PENA NUSANTARA | Jakarta sedang sibuk. Macet, riuh, penuh dengan manusia yang berlomba dengan waktu. Tapi di Jalan Sriwijaya IV No. 1, ada sudut tenang yang sudah berdiri tegak sejak 1971. Masjid Baitul Atiq.
Siapa sangka, masjid ini dulunya hanya sebuah mushala kecil. Tanahnya milik negara, bagian dari lahan 4.308meter persegi milik Departemen Pendidikan Nasional. Tapi warga tak peduli soal status tanah. Mereka butuh tempat ibadah.
Lalu datang Hadi Soewondo. Ia mengajukan izin. Pemerintah mengizinkan. Sejak itu, mushala kecil ini berkembang. Kini, ia tak sekadar tempat shalat. Ia jadi pusat kegiatan keislaman.
Bukan Sekadar Masjid
Masjid Baitul Atiq bukan masjid biasa.
Shalat lima waktu sudah pasti. Tapi yang menarik adalah kegiatan di luar itu. Majelis taklimnya hidup. Kitab-kitab besar dikaji. Shahih Bukhari, Shahih Muslim, Hadits Abu Dawud, Hadits Nasa’i, Hadits Ibnu Majah, Hadits Tirmidzi. Semua dikupas tuntas.
Di bulan Ramadan, masjid ini berubah jadi pusat ibadah 24 jam. Tarawih ramai, iktikaf penuh, zakat fitrah dikelola dengan profesional.
Tapi bukan itu yang paling menarik. Masjid ini punya Program Pembinaan Karakter Generasi Muda.
Mencetak Generasi Berkarakter
Mereka tak hanya diajarkan mengaji. Tapi juga diajarkan hidup. Tri Sukses: Akhlakul Karimah, Alim & Faqih, serta Mandiri. Enam Thobiat Luhur: Rukun, kompak, kerja sama yang baik, jujur, amanah, mujahid muzhid.

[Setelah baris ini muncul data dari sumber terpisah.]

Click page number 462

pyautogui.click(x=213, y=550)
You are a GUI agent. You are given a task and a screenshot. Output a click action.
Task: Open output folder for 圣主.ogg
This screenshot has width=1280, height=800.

Pesertanya? Semua usia. Anak-anak, remaja, dewasa. Semua belajar. Semua dibina.
Dan yang menarik: mereka juga diajarkan bela diri.
Silat, Pramuka, dan Sepak Bola
Di sini, Islam bukan hanya soal ibadah. Tapi juga soal kebugaran, kebersamaan, dan keterampilan hidup. Ada pelatihan silat. Ada sepak bola untuk jamaah muda. Ada senam bersama setiap pekan.
Bahkan, ada pelatihan memasak untuk remaja putri. Bukan sekadar untuk jadi ibu rumah tangga, tapi untuk jadi perempuan mandiri.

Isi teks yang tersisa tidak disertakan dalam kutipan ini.